6. Correct Your Cloudflare Origin Server DNS Settings
If you’re receiving an empty response from your web server, it means that your site doesn’t have any HTTP status code information or response body data.
This often indicates your web server configuration for your hosting provider is incorrect or outdated.
Contacting your hosting provider is the easiest way to determine whether you have the right DNS information.
Be aware that your corrected Cloudflare DNS settings can take up to 72 hours to propagate throughout your site depending on your hosting provider, especially if they must escalate a support ticket to do so.
Your host provider may have to flush your DNS cache on their end, which can lengthen this wait.
If missing or invalid HTTP response headers are the result of DNS errors, prepare your team and your users for your site to experience outages for up to 3 days.
Don’t forget to clear your site’s cache after updating any DNS settings.

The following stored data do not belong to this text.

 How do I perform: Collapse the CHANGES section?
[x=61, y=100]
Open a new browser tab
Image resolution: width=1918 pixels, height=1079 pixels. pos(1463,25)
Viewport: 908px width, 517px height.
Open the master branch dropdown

This also means clearing the DNS cache and the cache of any WordPress plugins installed on your site.
7. Examine Your Server Traffic
First, check for unusual traffic on your server.
Ensure you’re filtering requests on port 80 to restrict suspicious traffic and blocking spammy connections since this kind of overload can cause issues like errors 520 or 503.
If you see chunks of the same IP address and ray ID in a short period of time, block these connections.
Cloudflare proxied traffic must be whitelisted, so make sure to check your error log for any blocked connections from proxy IP addresses you want to permit.
If permitted traffic on port 80 has valid headers but it takes too long to receive a response from the origin server, you may experience a timeout unrelated to rate-limiting settings on your server.
Unexpected timeouts can result in error message 520, and you can turn to your HAR records again to see if any requests contain bulky or corrupted response bodies.
8. Check For Non-HTTP Errors In Your Cloudflare Logs
Error 520 is essentially a catch-all response for situations where your server can’t even recognize an incoming request.
Since every common HTTP issue has its own error code, you’ll often see error 520 when non-HTTP errors are preventing a successful server connection or causing a gateway timeout error.
Review your system resources and your network hardware for any stalled or crashed services.
You can look up the search term “520” to try and locate the Cloudflare response code in a given device’s error logs.
If you’re still seeing error 520 after reviewing all of your devices and your traffic, open a support ticket with Cloudflare and your hosting provider to see if any errors appear on their end.